その後まもなく出雲から義父が父子家庭の手伝いに来てくれて、男三人の生活になった。
退院してから聞いたことだが義父もたくさん食事を作ってくれたようだが「どれもしょっぱいんだよ」とケンさんはつぶやいた。しかし、子どもや孫のピンチに助けに来てくれて精神的にも大きな支えとなってくれたと思う。お義父さんありがとうございました。
出雲では趣味と言いながら畑をしているが、急な知らせに畑をほっぽり出して来てくれた義父。そして、黙って義父を送り出してくれた義母や義兄にも大変な心配と迷惑をかけたと思う。

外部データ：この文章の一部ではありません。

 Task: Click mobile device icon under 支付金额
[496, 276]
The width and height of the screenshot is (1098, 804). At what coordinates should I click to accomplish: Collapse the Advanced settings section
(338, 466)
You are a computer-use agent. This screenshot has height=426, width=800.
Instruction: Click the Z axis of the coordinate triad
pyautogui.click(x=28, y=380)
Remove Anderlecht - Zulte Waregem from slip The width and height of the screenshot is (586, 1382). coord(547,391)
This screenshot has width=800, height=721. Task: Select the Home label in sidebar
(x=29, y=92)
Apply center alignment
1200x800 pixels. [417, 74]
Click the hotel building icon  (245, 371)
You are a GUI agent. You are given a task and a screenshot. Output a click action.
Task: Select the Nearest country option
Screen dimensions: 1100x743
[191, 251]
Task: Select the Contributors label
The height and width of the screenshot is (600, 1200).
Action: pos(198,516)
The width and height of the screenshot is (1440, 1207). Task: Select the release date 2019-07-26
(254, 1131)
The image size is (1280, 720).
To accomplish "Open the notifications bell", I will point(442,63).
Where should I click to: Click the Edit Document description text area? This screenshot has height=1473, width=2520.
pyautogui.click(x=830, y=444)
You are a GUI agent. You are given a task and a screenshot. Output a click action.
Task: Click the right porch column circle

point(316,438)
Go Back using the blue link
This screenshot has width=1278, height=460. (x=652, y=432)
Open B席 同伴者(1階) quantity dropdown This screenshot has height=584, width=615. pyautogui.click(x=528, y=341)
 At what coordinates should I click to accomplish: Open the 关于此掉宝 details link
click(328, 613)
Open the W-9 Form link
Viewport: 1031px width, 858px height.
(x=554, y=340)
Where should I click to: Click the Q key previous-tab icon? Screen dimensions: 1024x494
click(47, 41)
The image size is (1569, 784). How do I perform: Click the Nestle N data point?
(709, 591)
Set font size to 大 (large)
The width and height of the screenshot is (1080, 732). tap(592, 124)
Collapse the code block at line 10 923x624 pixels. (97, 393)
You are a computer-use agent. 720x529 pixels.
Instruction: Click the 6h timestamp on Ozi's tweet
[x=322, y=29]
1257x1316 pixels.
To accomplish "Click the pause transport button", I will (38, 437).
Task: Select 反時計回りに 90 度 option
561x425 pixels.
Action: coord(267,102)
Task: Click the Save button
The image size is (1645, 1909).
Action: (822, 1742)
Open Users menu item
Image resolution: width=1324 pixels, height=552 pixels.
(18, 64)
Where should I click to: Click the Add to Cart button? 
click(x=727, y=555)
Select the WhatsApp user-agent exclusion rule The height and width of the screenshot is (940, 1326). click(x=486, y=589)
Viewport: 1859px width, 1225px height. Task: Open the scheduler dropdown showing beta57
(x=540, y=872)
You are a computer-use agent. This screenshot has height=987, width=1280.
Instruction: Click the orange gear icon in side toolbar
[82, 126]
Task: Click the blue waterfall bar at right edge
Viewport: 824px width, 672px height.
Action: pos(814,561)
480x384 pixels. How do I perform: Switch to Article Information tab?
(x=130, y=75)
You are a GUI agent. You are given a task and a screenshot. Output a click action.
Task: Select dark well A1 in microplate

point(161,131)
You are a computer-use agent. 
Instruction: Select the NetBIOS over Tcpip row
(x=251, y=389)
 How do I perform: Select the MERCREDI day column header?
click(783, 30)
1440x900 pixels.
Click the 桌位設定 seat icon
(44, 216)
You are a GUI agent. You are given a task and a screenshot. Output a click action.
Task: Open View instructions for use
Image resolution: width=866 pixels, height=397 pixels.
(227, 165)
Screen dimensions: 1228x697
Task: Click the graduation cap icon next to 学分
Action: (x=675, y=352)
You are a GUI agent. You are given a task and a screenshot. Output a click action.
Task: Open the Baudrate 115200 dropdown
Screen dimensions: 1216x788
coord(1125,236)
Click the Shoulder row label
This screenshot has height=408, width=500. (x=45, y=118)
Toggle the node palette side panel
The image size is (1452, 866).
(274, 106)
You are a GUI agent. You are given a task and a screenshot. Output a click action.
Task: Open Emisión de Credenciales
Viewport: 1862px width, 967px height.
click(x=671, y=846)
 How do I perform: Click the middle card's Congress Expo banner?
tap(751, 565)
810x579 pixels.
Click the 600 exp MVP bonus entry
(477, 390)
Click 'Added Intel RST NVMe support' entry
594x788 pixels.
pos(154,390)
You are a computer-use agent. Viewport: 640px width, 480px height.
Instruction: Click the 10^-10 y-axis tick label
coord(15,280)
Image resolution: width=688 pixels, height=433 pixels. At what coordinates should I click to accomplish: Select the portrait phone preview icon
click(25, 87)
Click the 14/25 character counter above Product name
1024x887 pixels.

家族や身内を無条件で助けてくれる親の愛情には感謝しかない。私も同じように子どもたちのヘルプには、どんな時でも何でもしなければと思う。
私の両親にも事前に入院と手術の日程を伝えた。
親からもらった五体満足な身体にメスを入れることが申し訳なかった。「親不孝をしてしまった」と思った。両親もショックだったと思うができる限りの協力をしてくれた。
直太朗の運動会と手術が同日となり、出雲の義父に来てもらうことにした。義父はすぐに来てくれて、退院するまでいてくれた。
運動会の当日に私が手術だったのでケンさんと私の姉は病院。直太朗の運動会にはおじいちゃん(義父)とおばあちゃん(私の母)の三人で参加しお弁当もこの三人で食べたが、何をするにもおばあちゃんにぴったりとくっついて離れなかったと聞いた。
その頃、私は手術中。全身麻酔でいい気持ちとなり眠っていた。
前にも書いたが手術中は「春のように暖かい花畑の中」を一人ほんわか気分でいた。
「お母さん、お母さん」と呼ばれて目を覚ますとまっ先に義父の顔が見えた。
家族の顔も見えた。
あの世から現世に引き戻された。